Sir John Kirkham (1472–1529) of Blagdon in the parish of Paignton, Devon, was Sheriff of Devon in 1523/4. He was one of the Worthies of Devon of the Devonshire biographer Prince (d.1723), who called him a "very free and liberal, ... prudent and discreet" benefactor of the town of Honiton in Devon.

==Origins==
He was the eldest son and heir of Nicholas Kirkham (1433/4-1515/16) of Blagdon, by his wife Joan Waye, daughter and heiress of Robert (or John) Waye of Marsh. The Kirkham family is earliest recorded as seated at Ashcombe in Devon, about 12 miles north of Blagdon.
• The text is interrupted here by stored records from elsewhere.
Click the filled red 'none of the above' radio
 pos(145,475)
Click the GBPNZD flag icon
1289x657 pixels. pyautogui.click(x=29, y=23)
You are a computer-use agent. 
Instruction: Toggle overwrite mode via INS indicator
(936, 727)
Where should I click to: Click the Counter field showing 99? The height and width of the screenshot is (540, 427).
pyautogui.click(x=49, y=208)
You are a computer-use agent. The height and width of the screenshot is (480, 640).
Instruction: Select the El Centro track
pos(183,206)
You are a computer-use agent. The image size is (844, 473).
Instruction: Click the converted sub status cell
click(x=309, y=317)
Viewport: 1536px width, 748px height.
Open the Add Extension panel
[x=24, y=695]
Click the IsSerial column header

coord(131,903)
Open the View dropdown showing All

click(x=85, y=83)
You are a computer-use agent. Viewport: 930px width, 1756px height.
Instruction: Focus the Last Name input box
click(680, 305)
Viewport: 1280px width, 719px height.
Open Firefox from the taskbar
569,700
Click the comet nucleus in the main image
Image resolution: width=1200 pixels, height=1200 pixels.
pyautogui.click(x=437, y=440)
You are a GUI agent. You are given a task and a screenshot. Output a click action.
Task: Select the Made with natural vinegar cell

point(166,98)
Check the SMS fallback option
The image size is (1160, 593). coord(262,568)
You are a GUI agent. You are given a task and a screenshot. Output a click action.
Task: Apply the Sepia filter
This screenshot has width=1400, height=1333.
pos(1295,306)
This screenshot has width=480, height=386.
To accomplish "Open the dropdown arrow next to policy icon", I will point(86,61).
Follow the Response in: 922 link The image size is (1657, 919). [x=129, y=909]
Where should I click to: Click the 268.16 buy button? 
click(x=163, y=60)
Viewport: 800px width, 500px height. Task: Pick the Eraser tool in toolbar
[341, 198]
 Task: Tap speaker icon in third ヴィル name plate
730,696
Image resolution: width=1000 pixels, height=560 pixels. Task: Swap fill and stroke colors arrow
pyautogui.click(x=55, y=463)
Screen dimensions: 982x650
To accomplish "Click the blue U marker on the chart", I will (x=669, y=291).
The Kirkham arms survive sculpted on bench-ends in St Nectan's Church, Ashcombe. During the reign of King Edward I (1272–1307) Sir Nicholas Kirkham, Sheriff of Devon in 1308/9, of Ashcombe, married Agatha Dennis, sister and heiress of Sir Robert Dennis (d.pre-1307) of Blagdon, and following the death of Sir Robert Dennis the manor of Blagdon and others including nearby Coleton Clavill (now Collaton St Mary), passed to the Kirkham family, which shortly thereafter moved their seat to Blagdon (but retained ownership of Ashcombe until after the time of Risdon (d.1640)).

==Career==
Nothing is known about the career of Sir John Kirkham, apart from his benefaction to Honiton (see below) and his service as Sheriff of Devon in 1523/4. The Devonshire biographer Prince (1643–1723) stated: "What other acts of piety or charity he did, or what brave exploits he performed, or exemplary vertues he was eminent for, I no where find; whatever they were, they are all now swallowed up of oblivion".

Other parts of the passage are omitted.